§ Task statement: With the images omitted, return all of the entries exactly as they stand.

§ Extracted records:
________________________

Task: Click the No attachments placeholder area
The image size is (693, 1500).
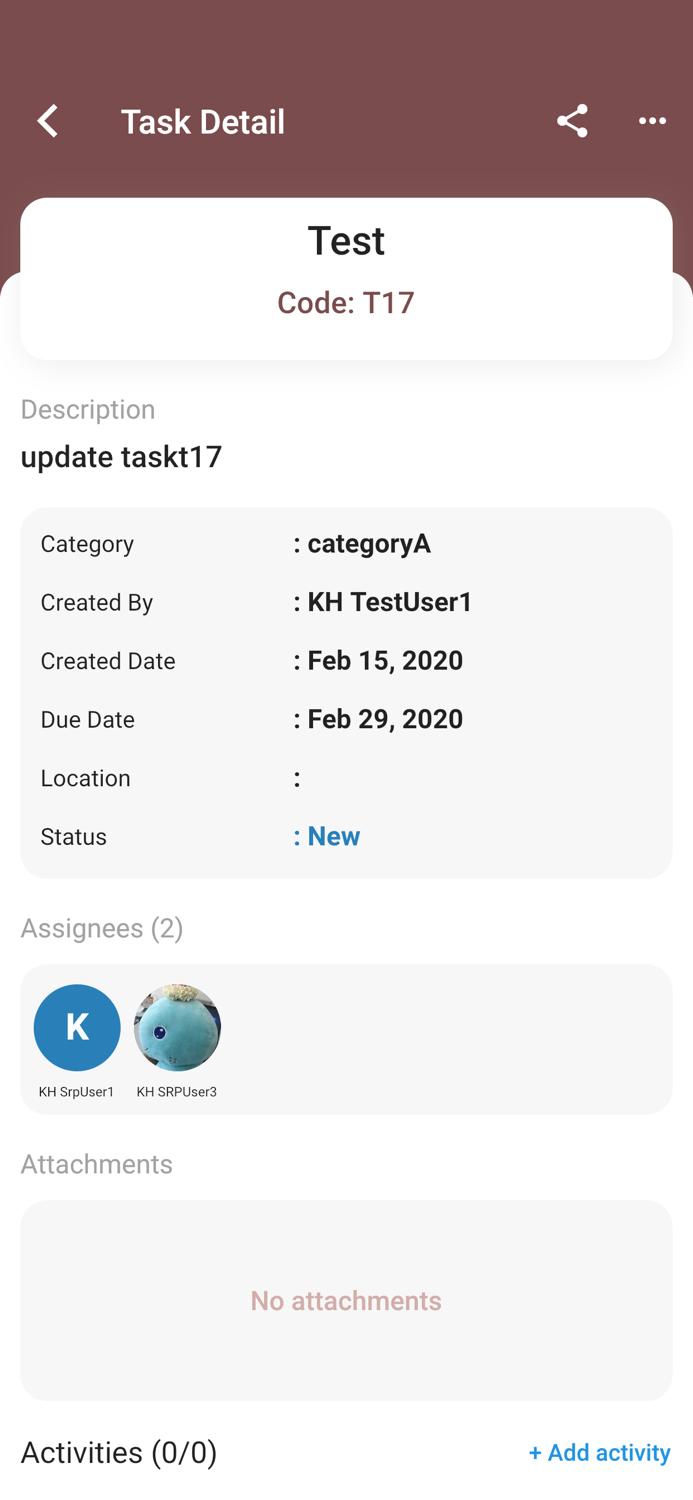Action: coord(346,1300)
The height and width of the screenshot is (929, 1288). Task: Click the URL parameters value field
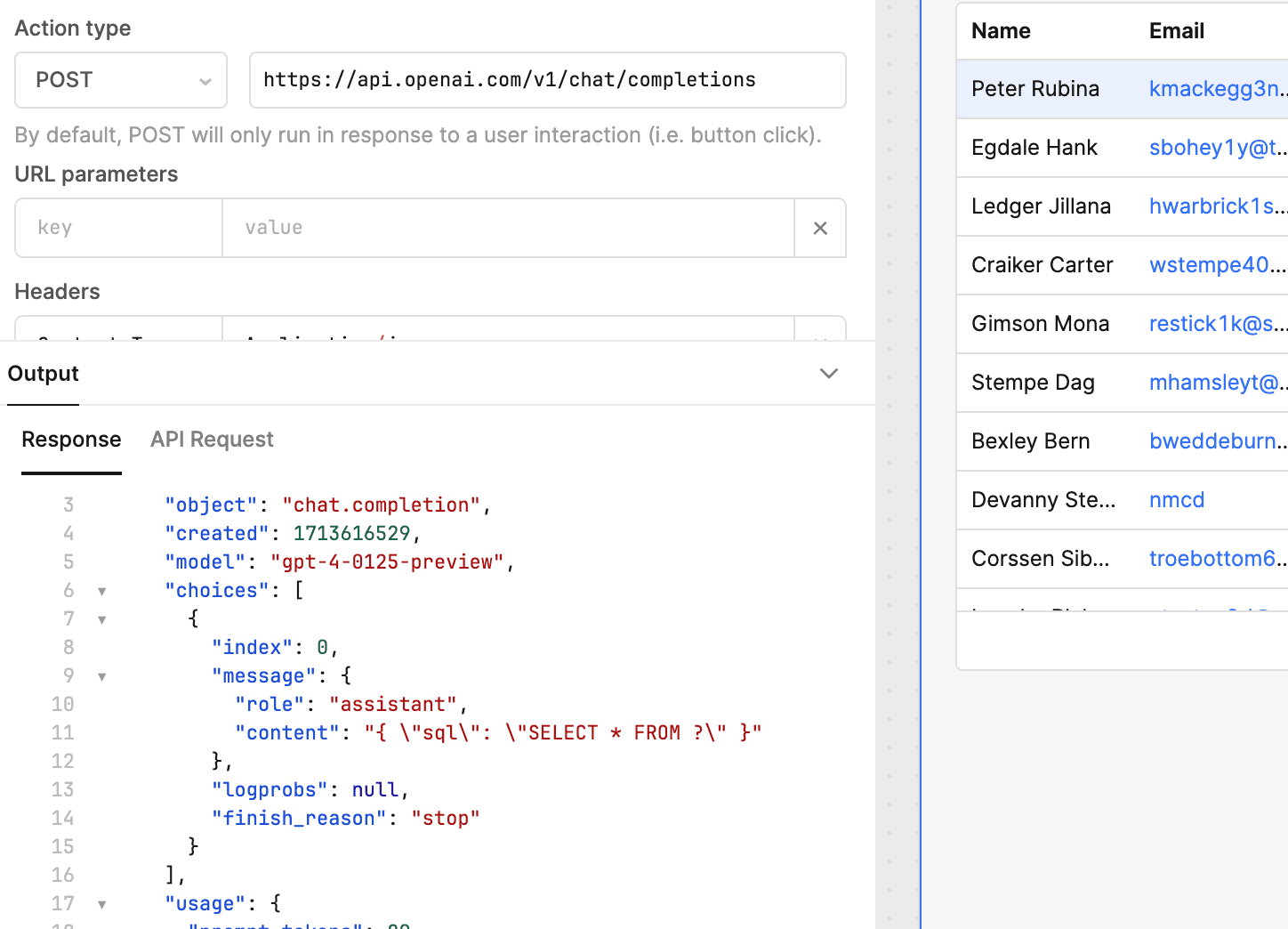(x=507, y=228)
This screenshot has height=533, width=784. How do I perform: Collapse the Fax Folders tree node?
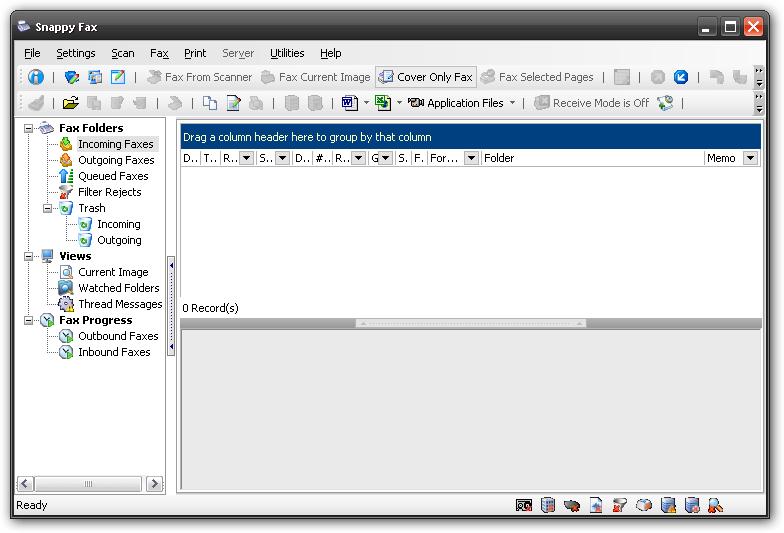(29, 128)
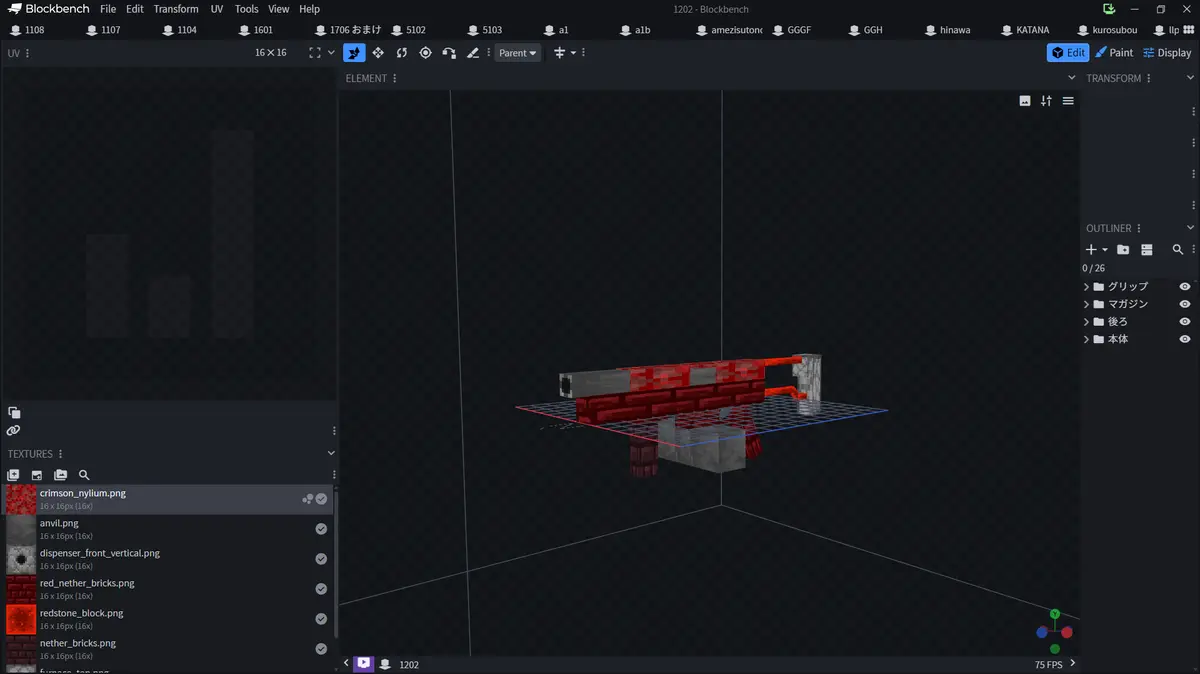Screen dimensions: 1200x674
Task: Search the outliner with the magnifier icon
Action: pos(1178,250)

________________________

§ Written reply:
Task: Click the No attachments placeholder area
The image size is (693, 1500).
Action: coord(346,1300)
The height and width of the screenshot is (929, 1288). Task: Click the URL parameters value field
(x=507, y=228)
This screenshot has height=533, width=784. How do I perform: Collapse the Fax Folders tree node?
(29, 128)
Screen dimensions: 1200x674
Task: Search the outliner with the magnifier icon
Action: pos(1178,250)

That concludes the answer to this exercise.